> _Source extract_
Sify Technologies Limited (‘Sify’ or ‘the Company’) is a Company domiciled in India. The address of the Company’s registered office is 2nd Floor, Tidel Park, 4, Rajiv Gandhi Salai, Taramani, Chennai – 600113, India. The Company and its subsidiaries Sify Technologies (Singapore) Pte. Limited, Sify Technologies North America Corporation, Sify Data and Managed Services Limited, Sify Infinit Spaces Limited, Sify Digital Services Limited , Print House (India) Private Limited
and Patel Auto Engineering Company India Private Limited
(are together referred to as the ‘Group’ and individually as ‘Group entities’). The Group offers converged Information and Communication Technology (ICT) solutions comprising Network-centric services, Data Center services and Digital Services which include Cloud and Managed services, Applications Integration services and Technology Integration services. The Company was incorporated on December 12, 1995 and its ADRs are listed on the NASDAQ Capital Market. The financial statements are for the Group consisting of Sify Technologies Limited (the 'Company') and its subsidiaries.

 
2.
Basis of preparation

a.
Statement of compliance


The accompanying Consolidated Financial Statements of the Group have been prepared in accordance with the International Financial Reporting Standards (IFRS) and its interpretations as issued by the International Accounting Standards Board (IASB).
 
These Consolidated Financial Statements have been approved for issue by the Board of Directors on June
28
, 2023

b.
Basis of measurement
 
These Consolidated Financial Statements have been prepared on the historical cost basis except for the following:
 
·
Derivative financial instruments are measured at fair value
·
Financial instruments at fair value through profit or loss are measured at fair value.
·
Financial assets at fair value through other comprehensive income are measured at fair value
·
Share-based payments
·
The defined benefit asset is recognized as the net total of the plan assets, plus unrecognized past service cost and unrecognized actuarial losses, less unrecognized actuarial gains and the present value of the defined benefit obligation.
·
In relation to lease prepayments, the initial fair value of the security deposit is estimated as the present value of the refundable amount, discounted using the market interest rates for similar instruments. The difference between the initial fair value and the refundable amount of the deposit is recognized as a Right of Use Asset and present value of lease liability
 
The above items have been measured at fair value and the methods used to measure fair values are discussed further in Note 4.
 
c.

> _Data shown_
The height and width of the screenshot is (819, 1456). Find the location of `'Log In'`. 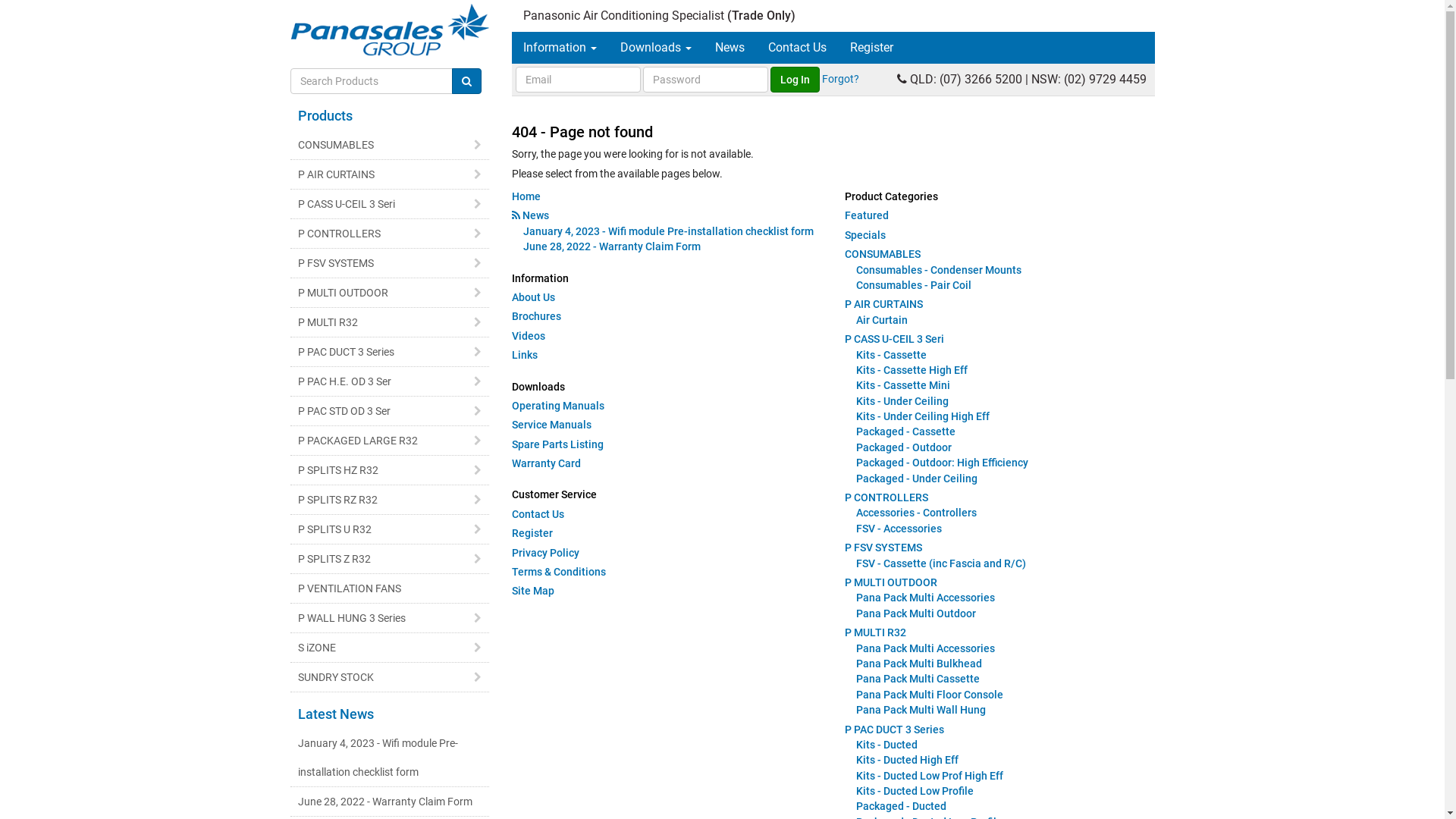

'Log In' is located at coordinates (794, 79).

> _Short problem_
Please answer these questions using the Sify Technologies text:
1. On what date was the Company incorporated?
2. On what date did the Board of Directors approve the Consolidated Financial Statements for issue?
3. Which note discusses the methods used to measure fair values?

> _Answer to the exercise_
1. December 12, 1995
2. June 28, 2023
3. Note 4